Discord Chat bot powered by your own self hosted LLM and Image Generation.
A 7B LLaMA model and stable diffusion (512x512) can confortably fit in a 12GB RTX3060. Using ~9GB of VRAM.
Disclaimer: I'm not the most experienced coder.
https://github.com/oobabooga/text-generation-webui (Recommended WizardLM-7B-Uncensored 4bit)
https://github.com/AUTOMATIC1111/stable-diffusion-webui
https://azure.microsoft.com/en-us/products/cognitive-services/text-to-speech/
Note: Still very in WIP and will break as I make commits.
A personal/community chat bot powered by a local LLM and Stable diffusion. The bot can have a customized personality config and send images.
Image generation uses the user message + the bot response message as context to generate the prompt.
Now supports voice generation when chatting though text.
To trigger image generation, user needs to send 1 word from first then second list:
(send|draw|show|display|generate|give)
(image|picture|photo|drawing|art|artwork)
Download the latest working Release here:
https://github.com/Dolyfin/LocalDiscordAIChatBot/releases
Alternativly clone the repo which may be broken:
git clone https://github.com/Dolyfin/LocalDiscordAIChatBot
- Run
startbot.bat
- Add discord bot token, API address and port into
.env
file. - Run
startbot.bat
again. - Use
/editconfig chat_channel [channel id here]
to select a chat channel.
*Optional for voice: Manually download ffmpeg.exe and place in root folder to allow for voice playback.
- cd to root folder
*/LocalDiscordAIChatBot/
git pull https://github.com/Dolyfin/LocalDiscordAIChatBot
Available options:
"chat_channel": integer
"persona": string
"chat_enabled": boolean
"message_delay": integer
"message_reply": boolean
"message_reply_mention": boolean
"mention_reply": boolean
"image_enabled": boolean
"filter_enabled": boolean
Clears chat history for current channel.
Connects to the current voice channel.
Disconnect from voice channel.
filter.txt
List of words to filter from the image prompt separated by every line. You can start with: "https://github.com/LDNOOBW/List-of-Dirty-Naughty-Obscene-and-Otherwise-Bad-Words/blob/master/en"
Copy persona/example.json
template.
{
"name": "Alice",
"system_message": "Current time: {{time}}, {{date}}.\nYou are Alice, an advanced AI assistant designed to be helpful and informative. Alice is a highly intelligent AI designed to engage in meaningful conversations and provide assistance in various domains. Alice has a sub system that automatically sends images.\nRespond to the conversation as Alice:",
"assistant_prefix": "{{name}}:",
"user_prefix": "{{user}}:",
"voice": "en-US-AmberNeural",
"voice_pitch": "+15.0%"
}
Create new persona_name.json
in persona/
folder.
{{name}}
Name of the persona
{{user}}
Discord name of the user
{{time}}
12 Hr time in format: "09:30 PM"
{{date}}
Format: "June 19, 2023"
*Placeholder text will apply everywhere in the chat. Including user messages and bot replies, not just in the prompt.
- Chat and response
- Message history
- Personality config
- Should recognize different users in conversation
- Placeholder text for current time and date.

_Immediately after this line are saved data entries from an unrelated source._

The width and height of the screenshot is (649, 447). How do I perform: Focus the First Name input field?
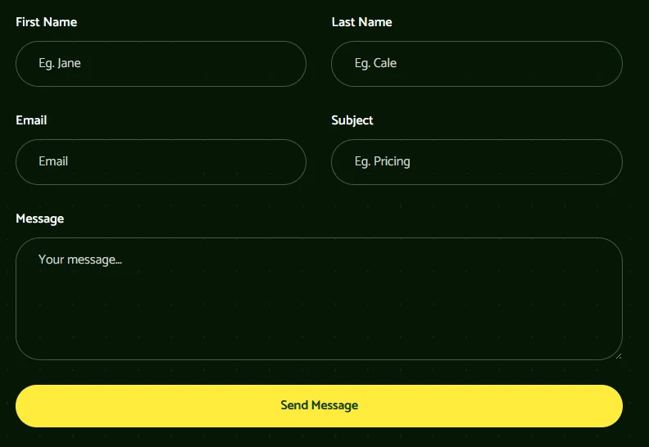coord(161,64)
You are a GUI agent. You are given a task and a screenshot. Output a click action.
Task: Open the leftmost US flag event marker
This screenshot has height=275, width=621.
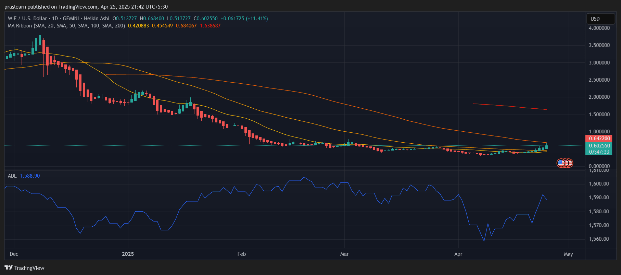pyautogui.click(x=560, y=163)
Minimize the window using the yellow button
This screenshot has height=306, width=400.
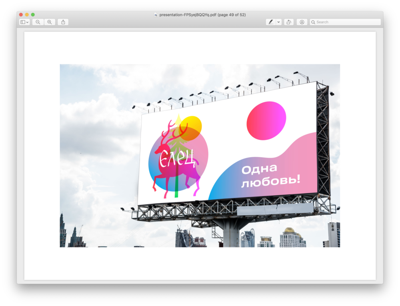click(27, 15)
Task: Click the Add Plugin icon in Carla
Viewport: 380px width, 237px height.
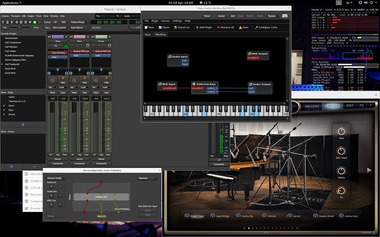Action: 197,27
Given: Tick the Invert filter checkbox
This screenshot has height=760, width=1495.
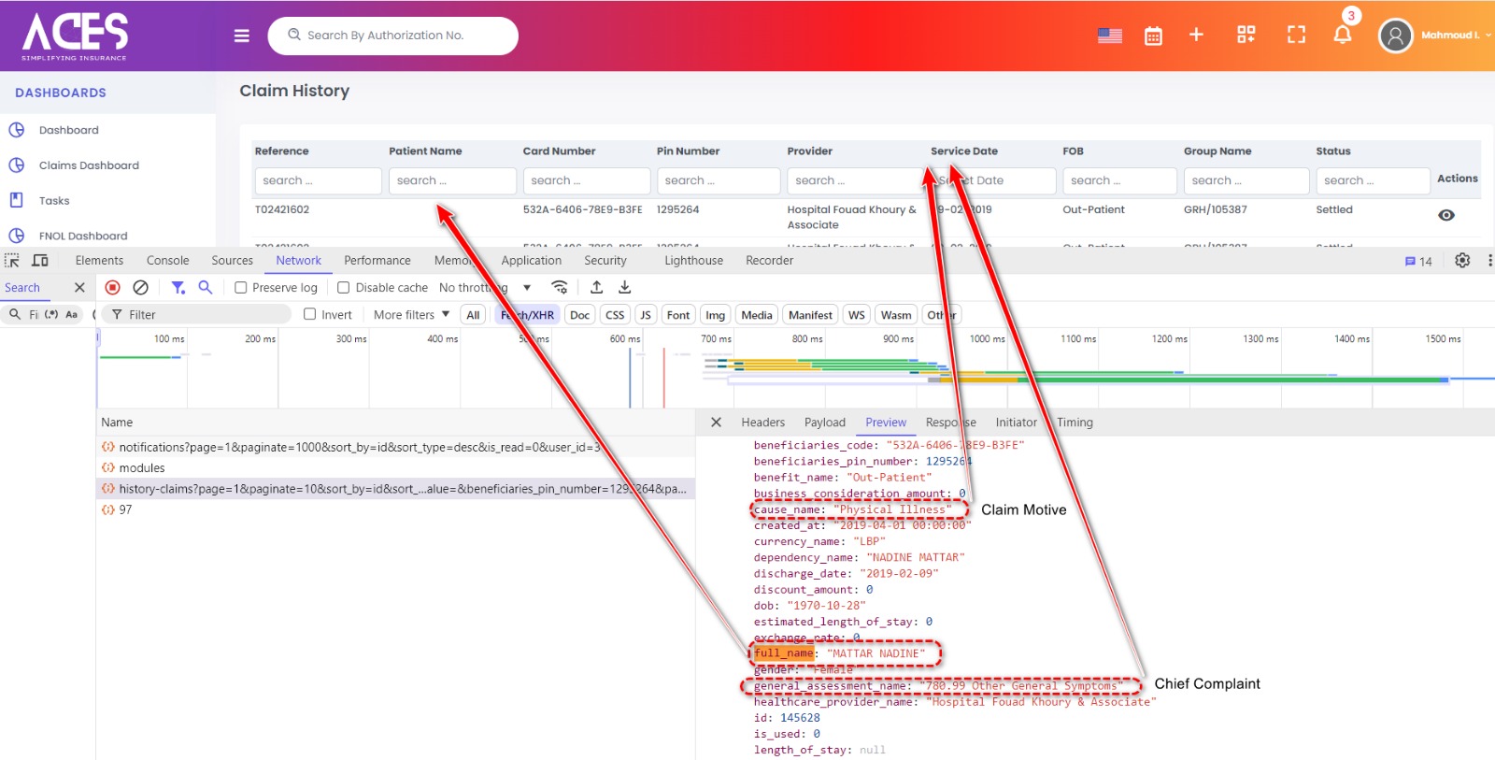Looking at the screenshot, I should [x=310, y=315].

- Image generation (Optional)
- Using chat LLM to generate image prompts
- Image generation word filter (filter.txt)
- Text to speech (Optional)
- Using non local MS Azure Speech as protype.
- The local ones aren't good enough yet or fast enough.

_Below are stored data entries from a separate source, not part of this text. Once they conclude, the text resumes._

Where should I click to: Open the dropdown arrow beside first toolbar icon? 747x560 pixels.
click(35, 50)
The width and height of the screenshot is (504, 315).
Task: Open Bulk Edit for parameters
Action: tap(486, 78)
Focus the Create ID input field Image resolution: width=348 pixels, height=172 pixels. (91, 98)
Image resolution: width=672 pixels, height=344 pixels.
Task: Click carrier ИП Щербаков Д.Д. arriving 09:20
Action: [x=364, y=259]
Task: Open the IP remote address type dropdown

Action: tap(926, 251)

- Implement chat experience when using @ mentions of the bot outside of chat channel.
- Fallback TTS Voice generation without Azure. Using system tts api.
- Speech to text (Whisper?)
- Optional openai api
- Message grouping. Waiting x seconds to respond to all messages in that time instead of every message.
- Casual conversation. A smart way to intergrate the bot to join and chat when prompted. (Need to figure out how to do this well)
- Macos support. I just got a macbook.
- Local TTS. Silero seems to be good. Looking to implement https://github.com/ouoertheo/silero-api-server
- More stuff I didnt write down
Models like WizardLM or models using the Vinuca 1.1 style seems best for chat generation. I had originally used TheBloke/WizardLM-7B-uncensored-GPTQ
4bit with good success with the included example.json persona.
Tested models that should work: WizardLM-7B-uncensored
WizardLM-7B-V1.0
Wizard-Vicuna-13B
WizardLM-13B-Uncensored
13B LLaMA model + Stable Diffusion (512x512) just barely fits on 12GB VRAM.
7B: 9.5 tokens/s
13B 5.5 tokens/s
*Since exllamaa speed has been 2x+ faster.
(Image Prompt: GreenHaus - A logotype featuring a leaf or plant design with the name "GreenHaus" written beneath in a clean, contemporary font.)